Prabashni Naicker est Responsable régionale de la conformité chez SNC-Lavalin, l’une des plus grandes entreprises d’ingénierie et de services de construction au monde. Elle est basée en Afrique du Sud et travaille dans toute l’Afrique subsaharienne pour promouvoir le business éthique et lutter contre la corruption. Nous lui avons posé quelques questions sur les meilleurs moyens de faire du business proprement.
Pouvez-vous expliquer ce que vous faites exactement chez SNC-Lavalin ?
Je m’occupe de deux portfolios. D’une part, je suis en charge des ressources humaines et à ce titre j’ai une visibilité sur les enjeux éthiques liés aux RH. Notre mission est d’assurer des conditions de travail éthiques, ce qui implique de garantir l’équité dans nos recrutements, que tous aient les mêmes privilèges, qu’il n’y ait aucune discrimination d’aucune sorte.

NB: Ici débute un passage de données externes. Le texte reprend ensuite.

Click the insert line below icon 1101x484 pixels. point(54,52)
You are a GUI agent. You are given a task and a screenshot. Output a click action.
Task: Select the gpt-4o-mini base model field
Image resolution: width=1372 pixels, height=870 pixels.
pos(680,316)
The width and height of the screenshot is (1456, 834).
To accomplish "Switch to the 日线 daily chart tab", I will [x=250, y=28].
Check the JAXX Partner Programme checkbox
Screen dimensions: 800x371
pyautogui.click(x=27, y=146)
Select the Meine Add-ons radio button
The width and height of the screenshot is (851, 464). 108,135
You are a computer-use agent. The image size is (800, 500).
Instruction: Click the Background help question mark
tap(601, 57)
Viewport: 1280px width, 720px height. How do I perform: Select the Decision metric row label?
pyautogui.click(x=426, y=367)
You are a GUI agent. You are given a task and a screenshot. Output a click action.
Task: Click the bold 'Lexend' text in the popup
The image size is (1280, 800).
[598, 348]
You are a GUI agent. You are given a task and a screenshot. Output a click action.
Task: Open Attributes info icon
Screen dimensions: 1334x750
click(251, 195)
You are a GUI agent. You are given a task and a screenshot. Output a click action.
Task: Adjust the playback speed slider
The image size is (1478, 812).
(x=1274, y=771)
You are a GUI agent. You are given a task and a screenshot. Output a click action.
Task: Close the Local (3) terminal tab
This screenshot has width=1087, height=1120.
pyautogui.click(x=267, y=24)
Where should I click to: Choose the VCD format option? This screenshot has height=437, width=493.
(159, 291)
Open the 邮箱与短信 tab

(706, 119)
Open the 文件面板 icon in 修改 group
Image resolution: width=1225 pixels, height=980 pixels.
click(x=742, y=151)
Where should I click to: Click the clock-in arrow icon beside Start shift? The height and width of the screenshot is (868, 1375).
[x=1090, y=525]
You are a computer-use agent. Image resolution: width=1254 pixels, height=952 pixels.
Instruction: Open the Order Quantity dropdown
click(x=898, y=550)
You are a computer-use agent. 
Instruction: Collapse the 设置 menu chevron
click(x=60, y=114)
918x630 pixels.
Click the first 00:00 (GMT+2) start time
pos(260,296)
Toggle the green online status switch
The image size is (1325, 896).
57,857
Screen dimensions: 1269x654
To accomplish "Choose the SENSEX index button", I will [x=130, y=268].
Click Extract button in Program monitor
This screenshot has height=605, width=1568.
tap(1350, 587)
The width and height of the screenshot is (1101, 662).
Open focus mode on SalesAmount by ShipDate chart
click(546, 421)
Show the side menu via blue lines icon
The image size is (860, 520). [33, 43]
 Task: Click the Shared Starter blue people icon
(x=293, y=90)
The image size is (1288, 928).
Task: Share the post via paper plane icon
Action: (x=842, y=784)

Mon autre casquette, c’est la gestion du Programme Éthique et Conformité pour l’Afrique subsaharienne.
Pouvez-vous nous en dire plus sur l’initiative anti-corruption que vous avez établie ?
L’une des choses les plus pertinentes que nous faisons de ce point de vue est une initiative appelée Coalition for Ethical Operations (Coalition pour des opérations éthiques, ndlr), que nous avons lancée en février 2016. Le principe est de rassembler des entreprises qui opèrent en Afrique subsaharienne et qui partagent nos valeurs pour approfondir ensemble les activités anti-corruption. Nous leur envoyons un engagement à signer et dans lequel elles s’engagent à partager leurs meilleures pratiques pour promouvoir le business éthique et réduire la corruption ; à promouvoir des formations en business éthique et contre la corruption pour les PME dans leur chaîne d’approvisionnement ; et à participer à des actions collectives ou collaboratives de temps en temps. Il y a aujourd’hui quinze membres dans la Coalition.
le principal défi : comment faire du business propre et le faire savoir ? Nous voulons gagner nos contrats sur notre capacité à les honorer, et nous voulons que les gens le sachent.
Quelle est la principale forme de corruption à laquelle vous faites face ?
En Afrique subsaharienne, le principal défi ce sont les contrats publics. Il y a une perception selon laquelle le seul moyen d’obtenir du travail de la part des gouvernements, c’est de payer des pots-de-vin. En Afrique du Sud particulièrement c’est un sujet brûlant : il y a de nombreux exemples de membres du gouvernement qui ont passé des accords frauduleux avec des entreprises privées. Pour les entreprises, c’est donc le principal défi : comment faire du business propre et le faire savoir ? Nous voulons gagner nos contrats sur notre capacité à les honorer, et nous voulons que les gens le sachent. L’autre enjeu, c’est que les grandes entreprises ont les moyens de mettre en place des programmes de conformité, mais les plus petites ne le peuvent pas toujours. L’une des choses qui me passionnent le plus dans ce travail, c’est de rassembler des multinationales pour aider ensemble les plus petites organisations à continuer à travailler de manière éthique. En ce moment, nous organisons un événement avec la Banque africaine de développement et la Banque mondiale, qui se tiendra en novembre et qui se focalisera sur les petites entreprises et le partage des leçons que nous avons apprises sur la conformité.
Que faites-vous pour lutter contre la corruption ?
La première étape, c’est de rassembler des entreprises qui se tiennent mutuellement responsables, notamment en signant l’engagement et en partageant leurs solutions. Lors de l’événement de novembre, les entreprises nous diront comment cela marche pour elles et s’aideront mutuellement à aller plus loin. Nous sommes également en train de développer un programme de formation avec l’Institut d’éthique que nous rendrons disponible aux petites entreprises, y compris aux sous-traitants.
Quelles sont les prochaines étapes pour la Coalition ?
L’idée, c’est de grandir dans toute la région. Nous sommes en train de créer une section en Angola avec notre partenaire local, Grupo Mieres, qui contacte des entreprises pour leur proposer de rejoindre la Coalition. Notre but est de nous développer dans plusieurs pays : à ce jour tout est géré depuis l’Afrique du Sud mais nous voulons aller aussi loin que nous le pouvons.
le business éthique, c’est du business durable
Quel est le principal défi auquel vous avez à faire face ?
C’est faire comprendre aux gens que le business éthique, c’est du business durable. Cela peut complètement être un avantage compétitif pour vous aider à grandir, et ça n’a pas à pénaliser votre activité.